Human Nature – Humane Nature
including:
Gilles Aillaud — Ed Atkins
Valentin Carron — Gyárfás Oláh
Shara Hughes — Jochen Lempert
Otobong Nkanga — Robert Rauschenberg
Yuyan Wang — Pamela Rosenkranz
Gisèle Vienne — Daniel Steegmann Mangrané
Luigi Zuccheri
& Vincent van Gogh, with the painting Trees, July 1887, Paris
As the signs that we need to rethink the polarity between nature and culture are multiplying, and when the harm inflicted on the planet by human beings is becoming ever more apparent, the exhibition “Human Nature – Humane Nature” invites us to explore the complex relationship between humanity and nature.
Vincent van Gogh, an enlightened, avant-garde artist working during a time of intense industrialisation, often evoked nature and the possibility of synthesis with it. His pantheistic vision can thus serve as a lens through which to consider contemporary works, to reflect on the differences and affinities today’s artists have with Van Gogh’s legacy.

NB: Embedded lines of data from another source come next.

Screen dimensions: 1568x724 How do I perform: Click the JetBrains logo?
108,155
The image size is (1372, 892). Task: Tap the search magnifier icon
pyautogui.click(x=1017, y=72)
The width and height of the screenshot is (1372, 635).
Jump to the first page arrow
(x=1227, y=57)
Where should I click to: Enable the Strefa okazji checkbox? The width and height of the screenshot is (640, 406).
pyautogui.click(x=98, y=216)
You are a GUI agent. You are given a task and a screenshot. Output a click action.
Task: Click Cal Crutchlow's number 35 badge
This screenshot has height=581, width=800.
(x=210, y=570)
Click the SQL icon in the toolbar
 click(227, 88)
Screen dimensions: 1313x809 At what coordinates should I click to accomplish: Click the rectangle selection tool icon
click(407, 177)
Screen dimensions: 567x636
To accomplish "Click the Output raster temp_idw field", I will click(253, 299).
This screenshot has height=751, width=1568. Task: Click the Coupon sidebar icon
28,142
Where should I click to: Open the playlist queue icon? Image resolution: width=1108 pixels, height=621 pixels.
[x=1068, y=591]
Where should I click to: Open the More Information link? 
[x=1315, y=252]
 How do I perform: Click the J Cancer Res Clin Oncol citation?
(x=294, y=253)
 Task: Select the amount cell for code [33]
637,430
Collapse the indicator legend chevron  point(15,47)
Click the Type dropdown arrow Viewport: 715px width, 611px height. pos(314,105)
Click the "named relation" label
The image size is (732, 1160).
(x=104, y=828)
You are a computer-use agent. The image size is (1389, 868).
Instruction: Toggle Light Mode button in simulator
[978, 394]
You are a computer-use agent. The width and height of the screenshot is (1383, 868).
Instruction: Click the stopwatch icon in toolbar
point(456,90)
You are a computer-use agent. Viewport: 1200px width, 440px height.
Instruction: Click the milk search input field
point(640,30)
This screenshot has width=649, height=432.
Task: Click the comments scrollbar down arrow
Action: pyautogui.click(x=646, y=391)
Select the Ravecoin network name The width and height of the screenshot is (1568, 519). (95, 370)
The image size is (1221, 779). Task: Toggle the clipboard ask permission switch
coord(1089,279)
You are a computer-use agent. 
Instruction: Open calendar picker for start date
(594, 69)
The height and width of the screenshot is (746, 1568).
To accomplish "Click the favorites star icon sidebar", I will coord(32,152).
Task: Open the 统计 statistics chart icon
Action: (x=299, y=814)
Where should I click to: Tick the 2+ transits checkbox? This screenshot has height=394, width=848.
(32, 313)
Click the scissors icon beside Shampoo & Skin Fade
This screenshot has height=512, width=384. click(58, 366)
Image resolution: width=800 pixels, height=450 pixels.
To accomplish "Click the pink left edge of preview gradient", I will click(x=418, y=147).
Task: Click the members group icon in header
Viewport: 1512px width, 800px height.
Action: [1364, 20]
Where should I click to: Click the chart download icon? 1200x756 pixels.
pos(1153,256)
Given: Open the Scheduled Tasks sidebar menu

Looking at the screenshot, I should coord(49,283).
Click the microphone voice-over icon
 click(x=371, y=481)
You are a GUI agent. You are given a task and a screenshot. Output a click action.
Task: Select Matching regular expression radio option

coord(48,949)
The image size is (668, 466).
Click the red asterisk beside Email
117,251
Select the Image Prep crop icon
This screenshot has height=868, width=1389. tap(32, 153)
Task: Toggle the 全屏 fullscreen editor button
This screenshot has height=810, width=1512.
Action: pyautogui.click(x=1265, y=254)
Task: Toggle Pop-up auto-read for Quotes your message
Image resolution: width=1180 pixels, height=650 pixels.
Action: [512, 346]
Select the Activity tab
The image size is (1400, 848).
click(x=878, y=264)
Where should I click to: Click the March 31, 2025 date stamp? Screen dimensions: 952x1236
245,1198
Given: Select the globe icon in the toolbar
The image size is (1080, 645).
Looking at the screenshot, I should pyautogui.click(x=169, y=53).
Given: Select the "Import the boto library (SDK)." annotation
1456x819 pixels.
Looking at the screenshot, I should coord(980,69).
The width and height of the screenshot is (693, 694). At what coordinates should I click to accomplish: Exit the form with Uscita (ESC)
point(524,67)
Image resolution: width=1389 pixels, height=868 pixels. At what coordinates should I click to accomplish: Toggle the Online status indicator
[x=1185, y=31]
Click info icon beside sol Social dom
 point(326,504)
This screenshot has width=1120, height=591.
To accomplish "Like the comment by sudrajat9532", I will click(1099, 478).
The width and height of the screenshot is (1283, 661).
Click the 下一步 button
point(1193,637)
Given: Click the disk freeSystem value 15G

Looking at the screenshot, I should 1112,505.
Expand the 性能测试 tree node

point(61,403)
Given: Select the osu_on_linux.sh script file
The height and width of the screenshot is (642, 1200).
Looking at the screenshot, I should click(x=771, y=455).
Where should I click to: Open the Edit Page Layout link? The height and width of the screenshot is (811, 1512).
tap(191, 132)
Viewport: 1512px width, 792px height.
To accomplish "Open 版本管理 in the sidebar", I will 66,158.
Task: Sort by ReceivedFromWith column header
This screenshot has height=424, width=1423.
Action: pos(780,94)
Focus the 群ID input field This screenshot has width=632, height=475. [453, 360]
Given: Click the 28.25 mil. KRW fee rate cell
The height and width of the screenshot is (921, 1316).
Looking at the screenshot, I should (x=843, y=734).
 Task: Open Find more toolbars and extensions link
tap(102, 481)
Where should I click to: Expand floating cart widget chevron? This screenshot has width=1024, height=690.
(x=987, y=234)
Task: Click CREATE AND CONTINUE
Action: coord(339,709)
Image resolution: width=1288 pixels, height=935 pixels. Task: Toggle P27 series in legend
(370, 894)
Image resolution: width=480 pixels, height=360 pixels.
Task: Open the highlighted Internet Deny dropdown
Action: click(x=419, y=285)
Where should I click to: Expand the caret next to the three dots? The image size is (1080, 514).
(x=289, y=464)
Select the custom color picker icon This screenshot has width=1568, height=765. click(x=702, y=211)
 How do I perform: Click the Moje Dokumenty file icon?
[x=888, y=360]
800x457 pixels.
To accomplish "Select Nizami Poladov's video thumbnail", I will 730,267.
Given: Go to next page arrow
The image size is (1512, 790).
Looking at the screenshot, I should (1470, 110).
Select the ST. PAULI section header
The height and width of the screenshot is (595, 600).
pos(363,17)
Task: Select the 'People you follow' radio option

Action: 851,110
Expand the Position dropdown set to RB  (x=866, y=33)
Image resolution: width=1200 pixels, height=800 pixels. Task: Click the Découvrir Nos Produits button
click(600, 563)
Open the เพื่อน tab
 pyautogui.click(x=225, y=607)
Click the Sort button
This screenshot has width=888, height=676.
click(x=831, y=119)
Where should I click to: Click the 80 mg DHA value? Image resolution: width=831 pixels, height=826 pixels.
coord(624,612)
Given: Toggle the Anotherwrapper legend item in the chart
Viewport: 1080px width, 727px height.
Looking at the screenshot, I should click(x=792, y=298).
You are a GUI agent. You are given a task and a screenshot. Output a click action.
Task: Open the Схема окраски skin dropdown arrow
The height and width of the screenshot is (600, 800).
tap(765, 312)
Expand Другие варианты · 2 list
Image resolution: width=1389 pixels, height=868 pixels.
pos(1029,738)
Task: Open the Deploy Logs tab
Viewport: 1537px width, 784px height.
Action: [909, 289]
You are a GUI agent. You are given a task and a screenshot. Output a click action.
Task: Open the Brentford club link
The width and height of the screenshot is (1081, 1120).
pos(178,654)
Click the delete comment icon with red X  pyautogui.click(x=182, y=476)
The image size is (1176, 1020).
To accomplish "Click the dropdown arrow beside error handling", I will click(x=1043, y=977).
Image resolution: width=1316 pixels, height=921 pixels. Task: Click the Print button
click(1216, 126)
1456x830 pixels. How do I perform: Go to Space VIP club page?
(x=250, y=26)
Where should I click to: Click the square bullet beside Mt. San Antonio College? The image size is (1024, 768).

Although the fourteen artists presented in “Human Nature – Humane Nature” seem to share the desire to foreground the urgent issues we face and to rethink our behaviours, they engage with different realms – those of dreams, of poetry, or the archetypical relationships between human beings and the plant and animal worlds. Their works, including sculptures, drawings and videos, capture apparently bucolic elements or evoke the disastrous effects of humanity’s domination over the rest of the living world, reflecting forgotten ways of being in the world from our distant past or existential questioning that has all too often been dismissed.
By focusing on the infiltration of the artificial and the digital into every aspect of our being, our daily lives and our bodies, certain works bring us closer to what is now both fundamental and essential.